- Project Overview
- The UGR Distribution
- The CSPALT Setup
- Progressive Type-II Censoring
- Censoring Schemes Used
- Classical Estimation — MLE
- Bayesian Estimation
- MCMC via Metropolis-Hastings Gibbs
- Loss Functions
- Interval Estimation
- Performance Metrics
- Simulation Study
- Real Data Analysis
- Output Files Guide
- How to Run the Code
- Key Results Summary
- Repository Structure
This project is a B.Tech thesis implementing classical and Bayesian inference for the Constant Stress Partially Accelerated Life Test (CSPALT) model, where lifetimes follow the Unit Generalized Rayleigh (UGR) distribution under Progressive Type-II censoring.
Goal: Estimate three model parameters — α (shape), β (scale), λ (acceleration
factor) — using multiple competing methods and compare their performance.
Methods implemented:
| Method | Type | Estimator |
|---|---|---|
| MLE | Classical | Point estimate via L-BFGS-B optimization |
| ACI | Classical | Asymptotic Confidence Interval (Fisher information) |
| Bayes-SELF (Gamma prior) | Bayesian | Posterior mean |
| Bayes-LINEX s=+2 (Gamma prior) | Bayesian | Asymmetric loss estimate |
| Bayes-LINEX s=-2 (Gamma prior) | Bayesian | Asymmetric loss estimate |
| Bayes-SELF (Gamma-Dirichlet prior) | Bayesian | Posterior mean |
| Bayes-LINEX s=+2 (GD prior) | Bayesian | Asymmetric loss estimate |
| Bayes-LINEX s=-2 (GD prior) | Bayesian | Asymmetric loss estimate |
| BCI | Bayesian | Equal-tail credible interval |
The Unit Generalized Rayleigh (UGR) distribution is defined on the interval (0, 1), making it naturally suited for modelling lifetimes expressed as proportions or reliability scores.

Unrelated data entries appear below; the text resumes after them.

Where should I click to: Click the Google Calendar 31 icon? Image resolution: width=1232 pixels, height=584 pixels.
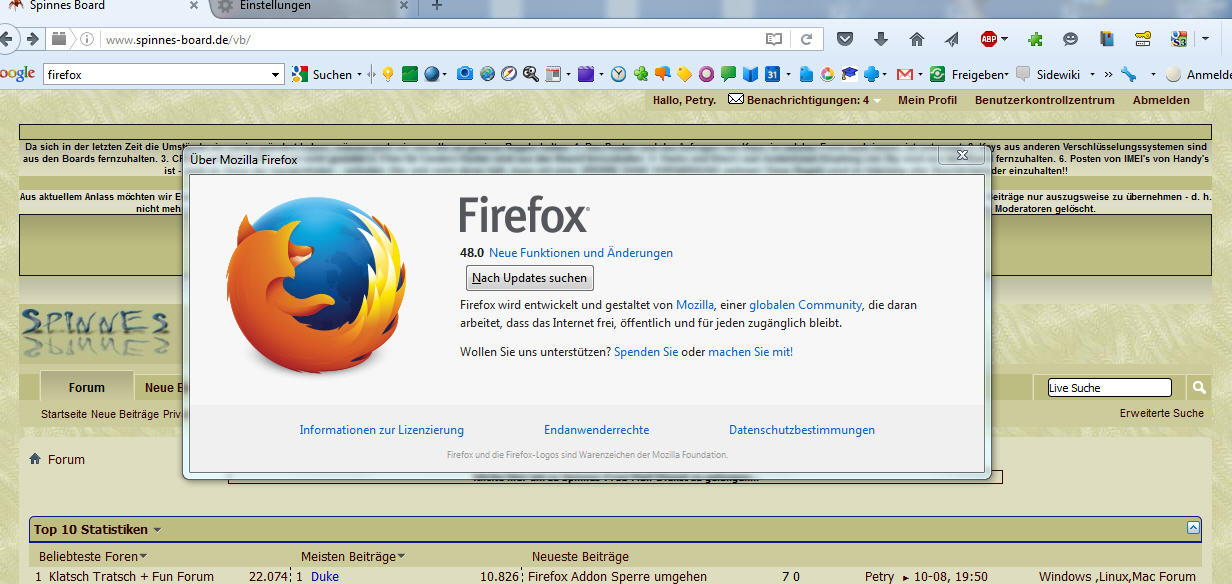click(772, 74)
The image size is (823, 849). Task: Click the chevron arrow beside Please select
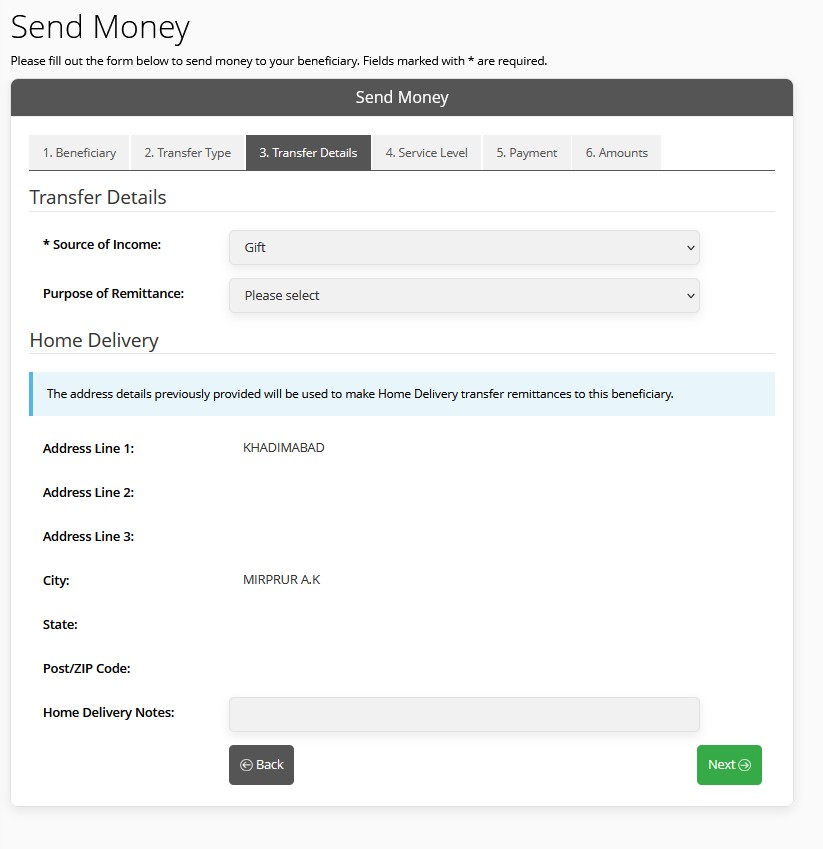coord(690,296)
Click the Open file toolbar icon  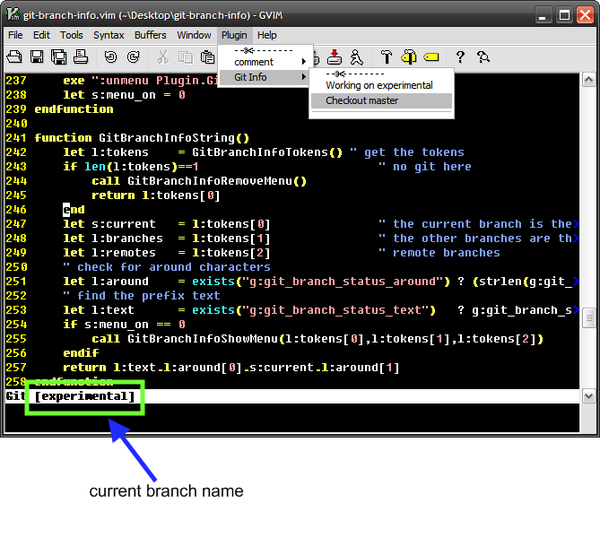click(x=16, y=58)
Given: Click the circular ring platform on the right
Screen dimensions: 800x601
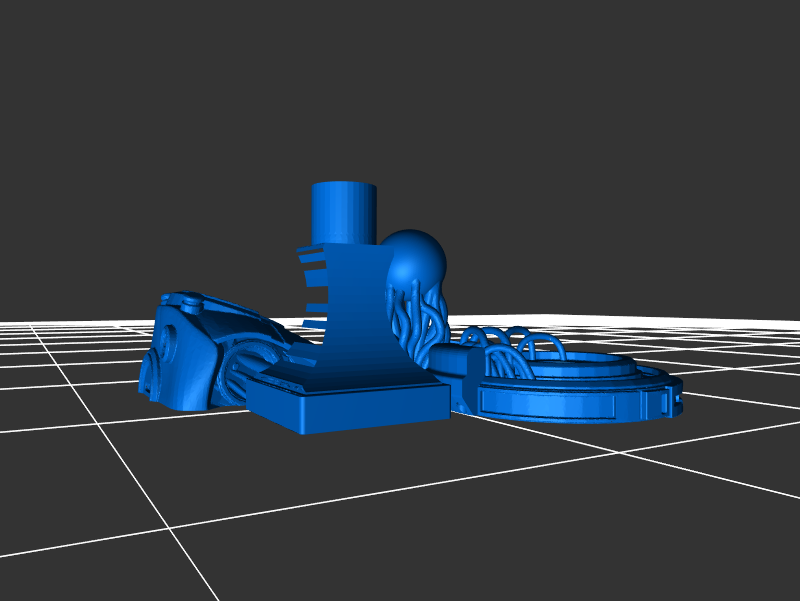Looking at the screenshot, I should (x=640, y=385).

A random variable X ~ UGR(α, β) has the following functions (Normal stress condition):
PDF:
f₁(x; α, β) = 2αβ²·(-ln x / x)·exp(-(β·(-ln x))²)·[1 - exp(-(β·(-ln x))²)]^(α-1)
Survival Function:
S₁(x; α, β) = [1 - exp(-(β·(-ln x))²)]^α
CDF:
F₁(x; α, β) = 1 - S₁(x; α, β)
Parameters:
α > 0— shape parameter controlling tail heavinessβ > 0— scale parameter
Inverse CDF (used for simulation):
F₁⁻¹(u) = exp(-sqrt(-ln(1 - (1-u)^(1/α))) / β)
In a Constant Stress Partially Accelerated Life Test (CSPALT), units are split into two groups:
-
Group 1 — Normal stress: Units run under standard operating conditions. Lifetimes follow UGR(α, β).
-
Group 2 — Accelerated stress: Units run under elevated stress. Lifetimes are compressed by an acceleration factor λ > 1, so they follow UGR(αλ, β).
Accelerated condition functions:
f₂(x; α, β, λ) = 2αβ²λ·(-ln x / x)·exp(-(β·(-ln x))²)·[1 - exp(-(β·(-ln x))²)]^(αλ-1)
S₂(x; α, β, λ) = [1 - exp(-(β·(-ln x))²)]^(αλ)
The constraint λ > 1 means the accelerated stress always shortens lifetime — this is
enforced throughout the estimation.
Parameters to estimate: θ = (α, β, λ)
Why censoring? In life-testing, it is impractical (or too expensive) to observe all failures. Censoring lets the experimenter terminate early while preserving statistical information.
Progressive Type-II censoring generalises ordinary Type-II censoring:
- Fix total sample size
nand number of observed failuresm < n. - Specify a censoring scheme R = (R₁, R₂, …, Rₘ) where Rᵢ is the number of surviving units removed at the i-th failure.
- Constraint:
m + ΣRᵢ = n.
At each of the m ordered failures, a predetermined number Rᵢ of the surviving units
are randomly withdrawn from the test. This allows interim removals, not just end-of-study
removals.
In this study: n = 40, m = 30 → 10 total censored units distributed according to the scheme R.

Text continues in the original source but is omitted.